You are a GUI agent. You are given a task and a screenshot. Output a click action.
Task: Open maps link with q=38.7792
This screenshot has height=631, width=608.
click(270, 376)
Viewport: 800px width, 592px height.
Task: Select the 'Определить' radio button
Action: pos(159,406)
************
Directive: Copy every line of the items above without changing anything.

Result of the task:
You are a GUI agent. You are given a task and a screenshot. Output a click action.
Task: Open maps link with q=38.7792
This screenshot has height=631, width=608.
click(270, 376)
Viewport: 800px width, 592px height.
Task: Select the 'Определить' radio button
Action: pos(159,406)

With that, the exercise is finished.